┌─ Material for the task

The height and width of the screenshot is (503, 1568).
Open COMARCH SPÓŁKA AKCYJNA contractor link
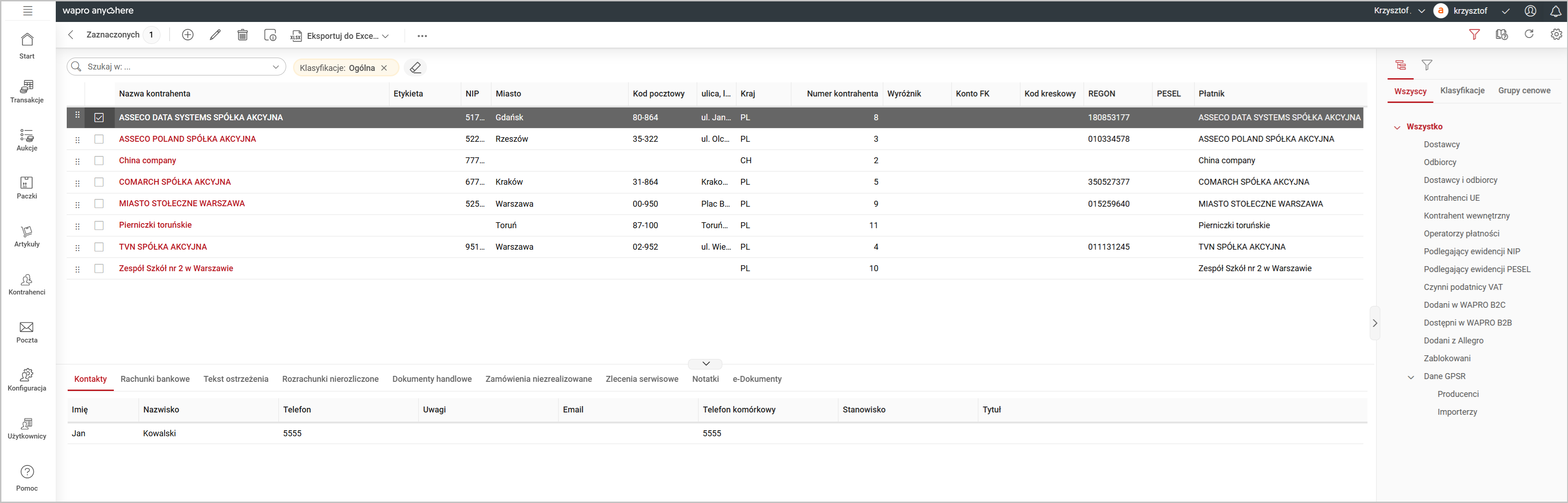click(x=175, y=182)
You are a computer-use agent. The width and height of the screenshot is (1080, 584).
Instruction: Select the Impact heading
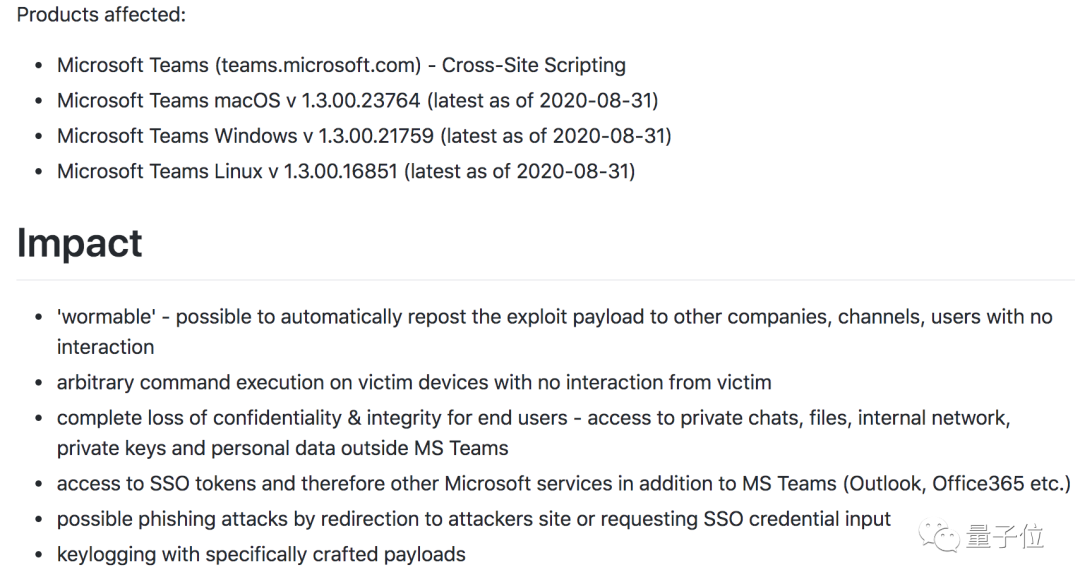click(x=80, y=243)
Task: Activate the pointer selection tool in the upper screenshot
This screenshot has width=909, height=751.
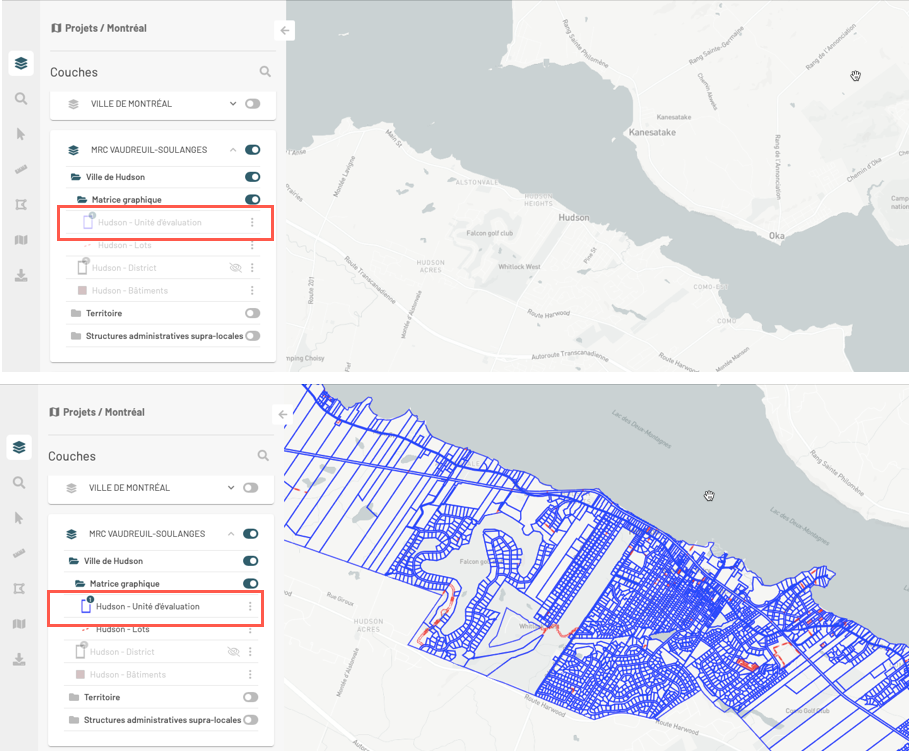Action: point(20,134)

└─

= Set task =
Can you transcribe, character for character, the part of the material above that opens with the line containing "You are a computer-use" and closes with the line containing "click(x=80, y=243)", including both of those lines but leaving out the pictures?

= Reply =
You are a computer-use agent. The width and height of the screenshot is (1080, 584).
Instruction: Select the Impact heading
click(x=80, y=243)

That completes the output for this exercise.